## [GOAL]
Quote the stretch of the Kig scripting excerpt from "YCoord(point)" through "Surface(poly)", word for word.

## [PAGE EXCERPT]
------------------------
A new object is created by callig a python "constructor";
the result can be stored in a python variable for later
use. E.g.:
a = Point(0.5, 1.5, name="A")
to create a point with coordinates (0.5, 1.5), give it a
the name "A" (at kig level) and recall it in the python
variable a. See the examples for practical use.
All constructors accept some optional parameters:
shown = HIDDEN | VISIBLE default value: VISIBLE
name = string a name to refer to the object within
kig
internal = bool this object is internal and cannot be
made visible
width = integer the line width
pointstyle = "Round"|"RoundEmpty"|"Rectangular"|"RectangularEmpty"|"Cross"
linestyle = "SolidLine"|"DashLine"|"DashDotLine"|"DashDotDotLine"|"DotLine"
color = "#RRGGBB" where RR, GG, BB are three numbers
wich represent the red, green, blue
components
The kigdocument is a global object to allow two methods for modify Kig look and
default behaviour:
kigdocument.noaxes()
kigdocument.nogrid()
kigdocument.hideobjects()
kigdocument.showobjects()
kigdocument.setwidth()
kigdocument.setpointstyle()
kigdocument.setname()
kigdocument.setlinestyle()
kigdocument.setshown()
kigdocument.setcolor()
kigdocument.setinternal()
Generic methods for objects:
obj.hide()
obj.show() hide/show given object
obj.setwidth(width) set obj width
obj.setpointstyle(self, pointstyle) set obj point style
obj.setlinestyle(self, linestyle) set obj line style
obj.setcolor(self, color) set obj color
obj.setname() set obj name
obj.type() return obj type
Some objects have other methods:
obj.coordinate() for points
obj.xcoord()
obj.ycoord()
obj.midpoint() for segments
obj.endpointA()
obj.endpointB()
obj.length()
obj.equation()
obj.slope()
obj.numofsides() for polygons
obj.perimeter()
obj.surface()
obj.centerofmass()
obj.windingnumber()
obj.center() for circles
obj.bisector() for angles
obj.support()
====================================================================
Properties:
Type(object) type of object
Coordinate(point) coordinate of point
XCoord(point)
YCoord(point)
MidPoints(a, b) midpoint of two points a and b
MidPoint(segment) midpoint of a segment
EndPointA(segment)
EndPointB(segment)
Length(segment)
Equation(segment)
Slope(segment)
NumOfSides(poly)
Perimeter(poly)
Surface(poly)
CenterOfMass(poly)
WindingNumber(poly)
Center(circle)
Bisector(angle)
Support(object)
------------------------
## [DATA EXTRACT]

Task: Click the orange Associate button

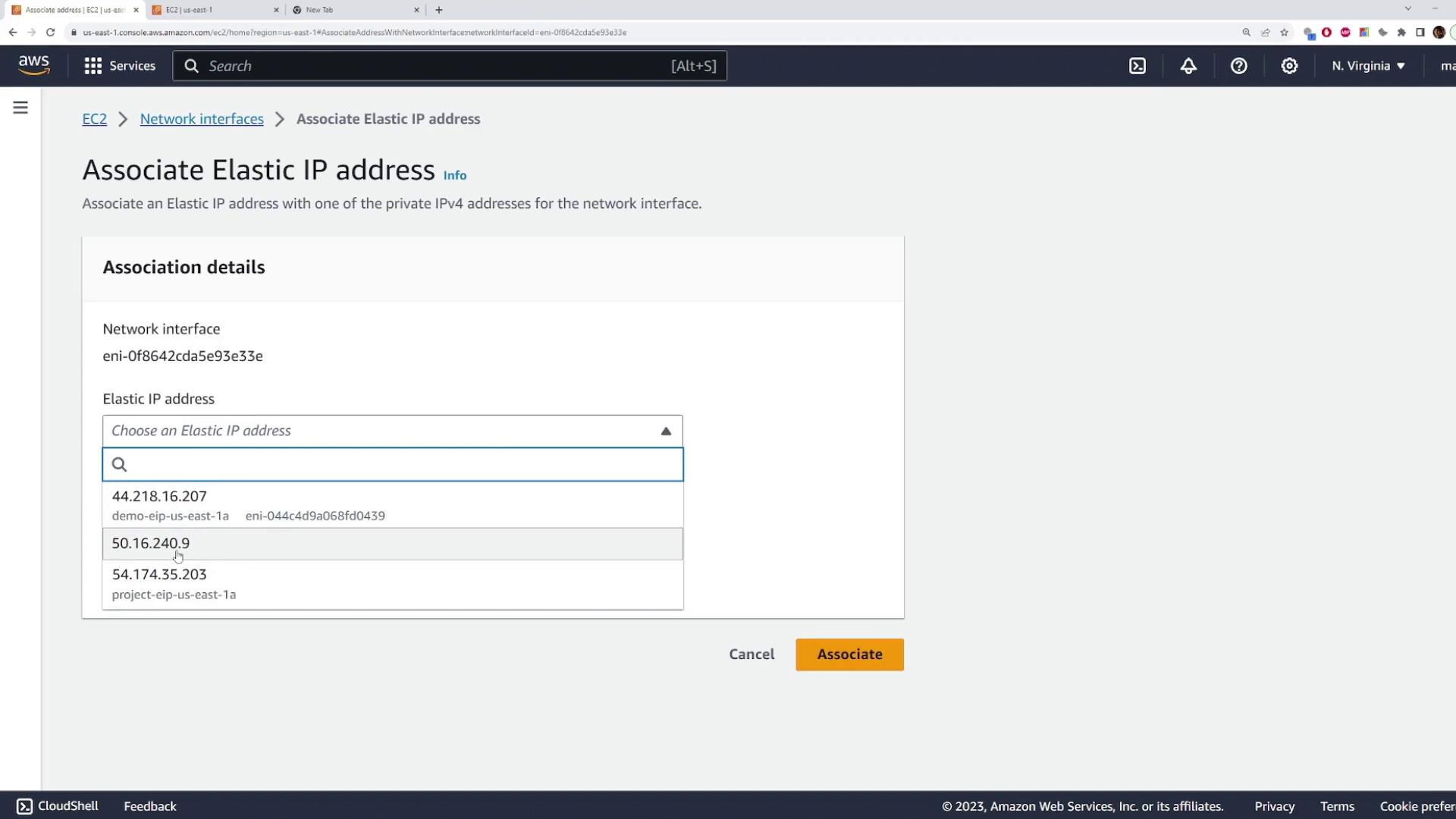Action: (849, 654)
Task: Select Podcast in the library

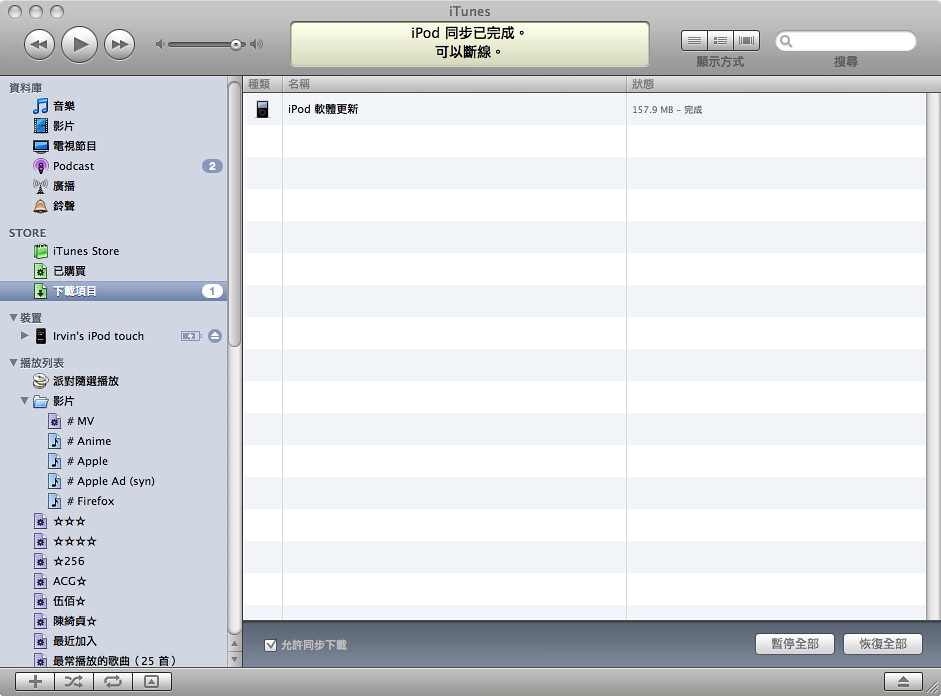Action: (x=73, y=166)
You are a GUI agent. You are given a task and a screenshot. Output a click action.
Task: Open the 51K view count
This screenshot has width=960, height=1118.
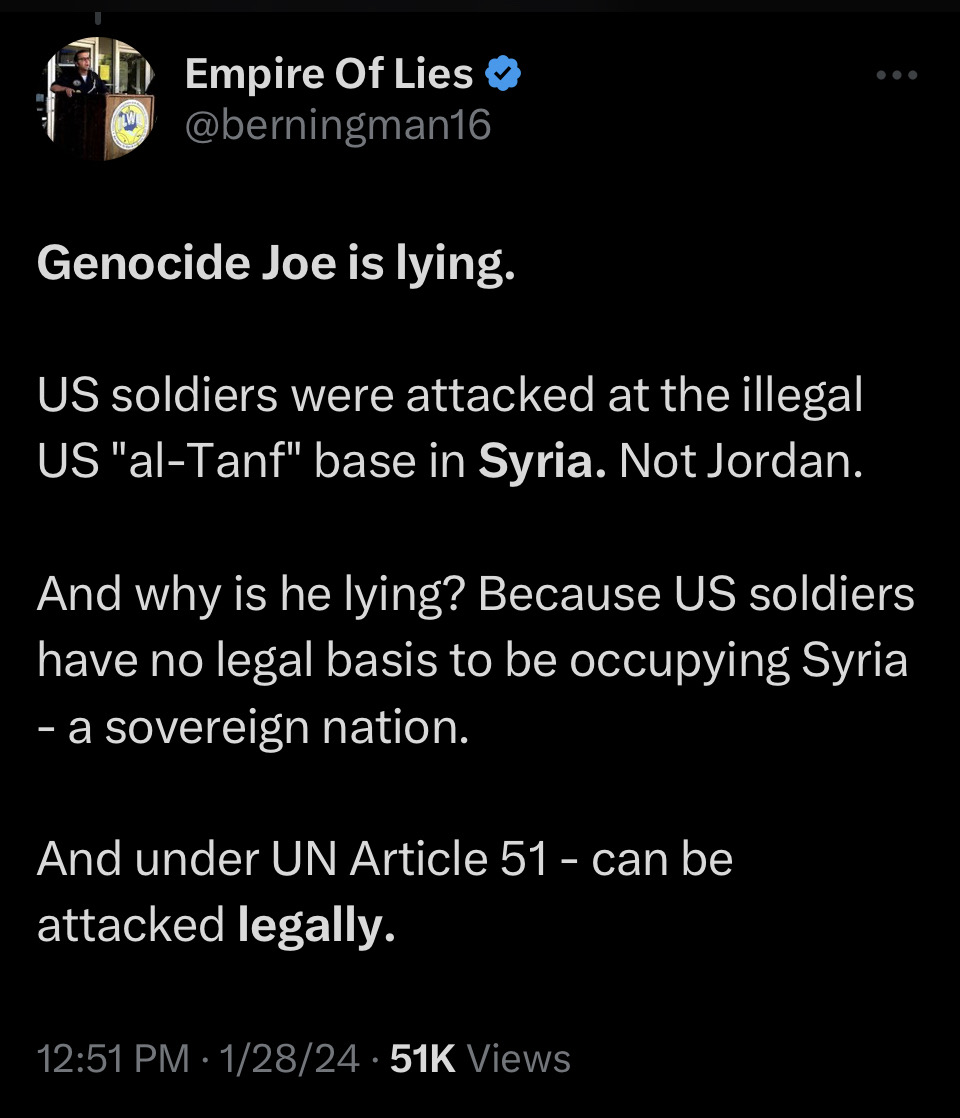(x=423, y=1058)
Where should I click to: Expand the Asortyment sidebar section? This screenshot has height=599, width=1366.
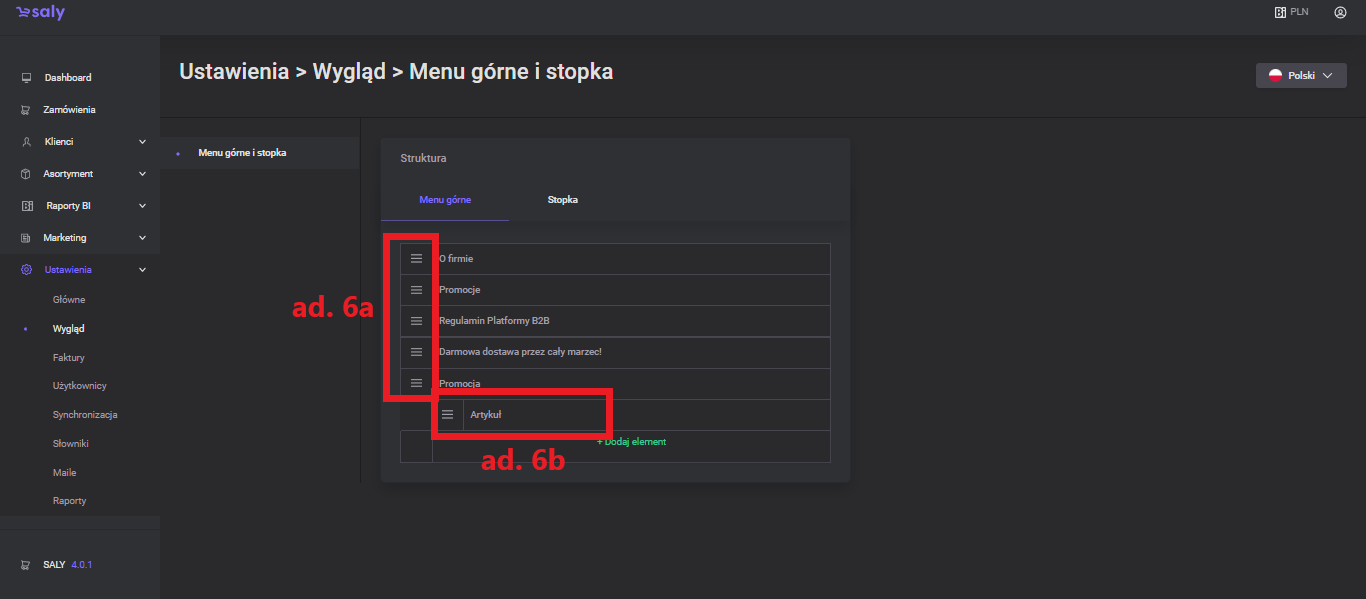[142, 174]
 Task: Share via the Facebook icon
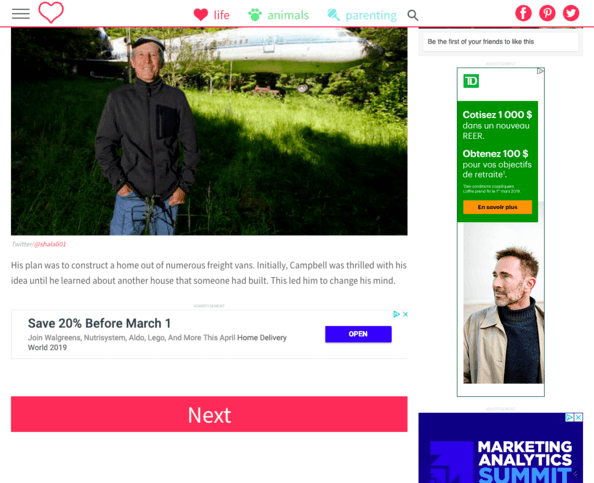[x=523, y=13]
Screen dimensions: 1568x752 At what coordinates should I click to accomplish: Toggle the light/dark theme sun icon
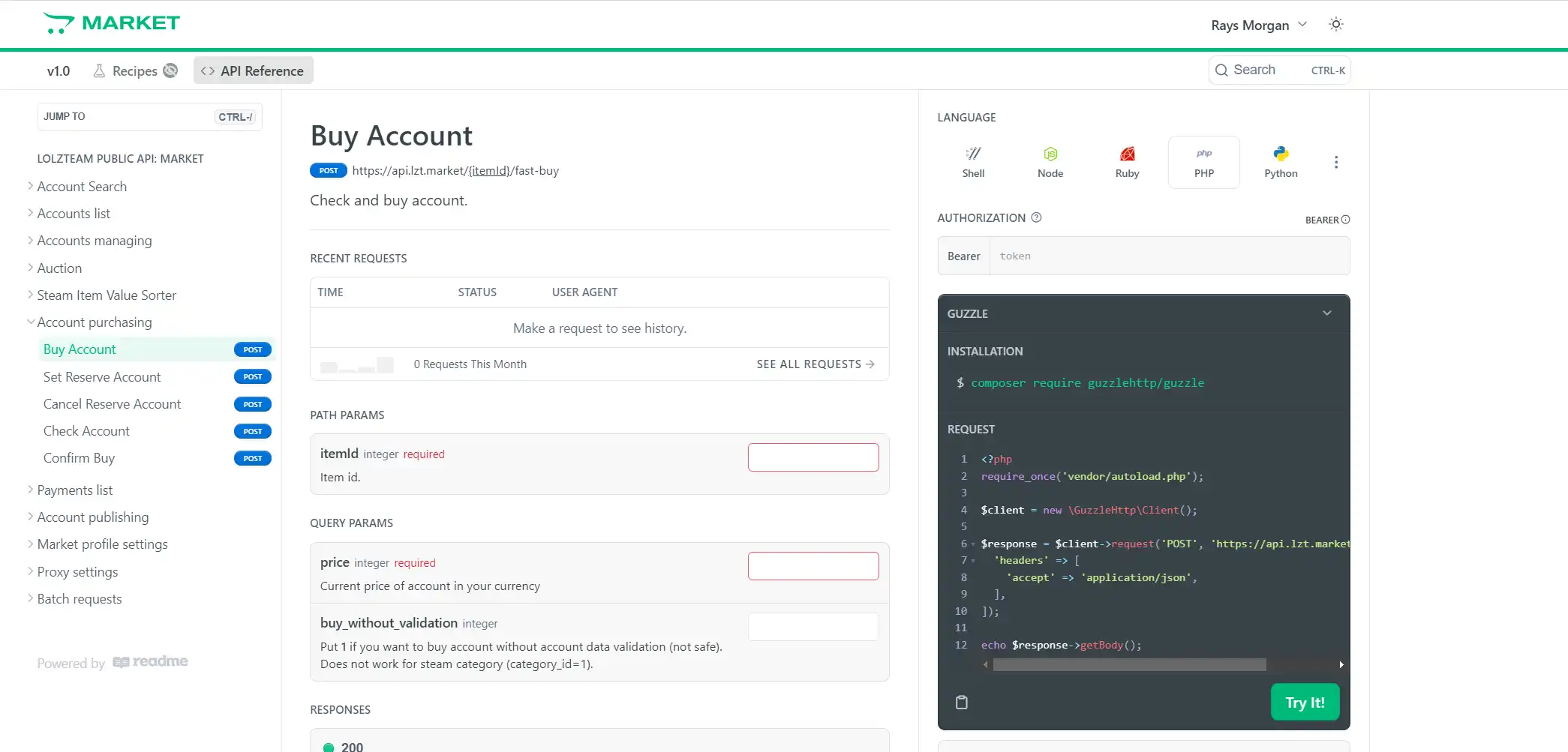(x=1336, y=25)
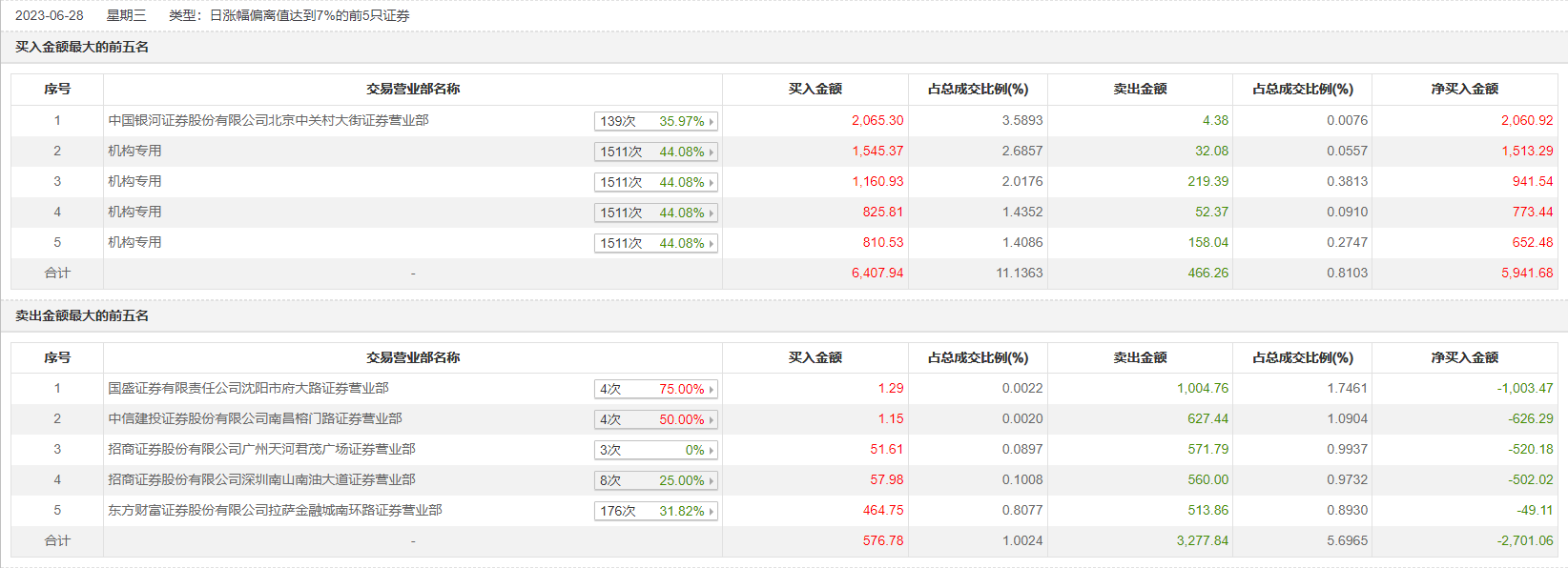Select 招商证券深圳南山南油大道证券营业部
The image size is (1568, 568).
(x=261, y=479)
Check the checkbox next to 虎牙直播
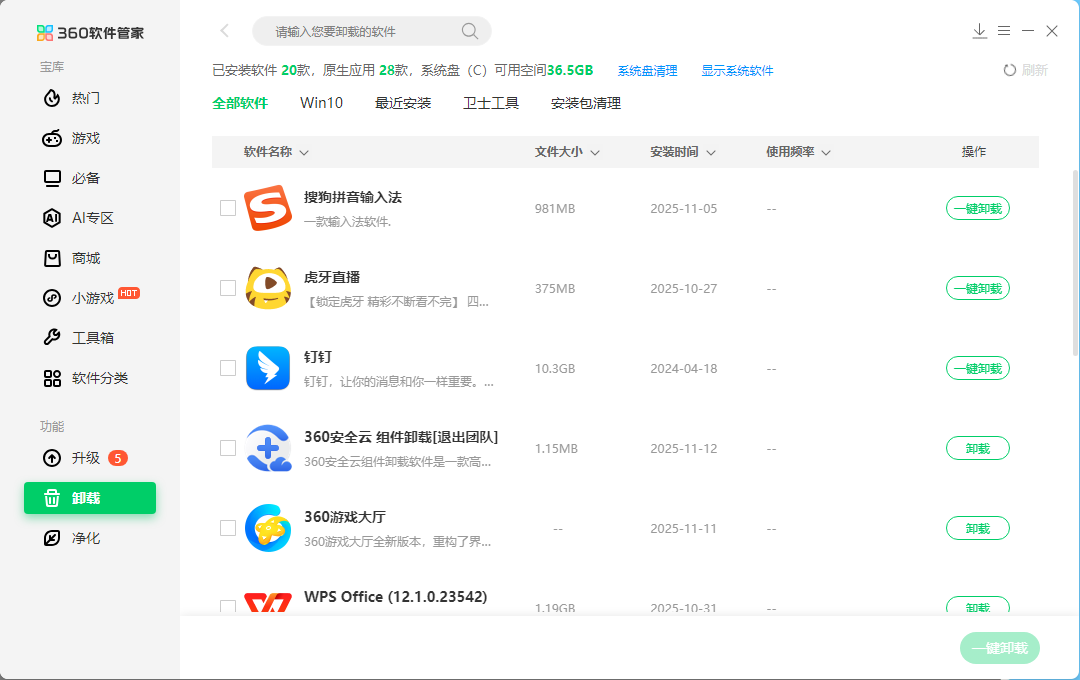Viewport: 1080px width, 680px height. [x=227, y=288]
------------------------
## [REPLY]
YCoord(point)
MidPoints(a, b) midpoint of two points a and b
MidPoint(segment) midpoint of a segment
EndPointA(segment)
EndPointB(segment)
Length(segment)
Equation(segment)
Slope(segment)
NumOfSides(poly)
Perimeter(poly)
Surface(poly)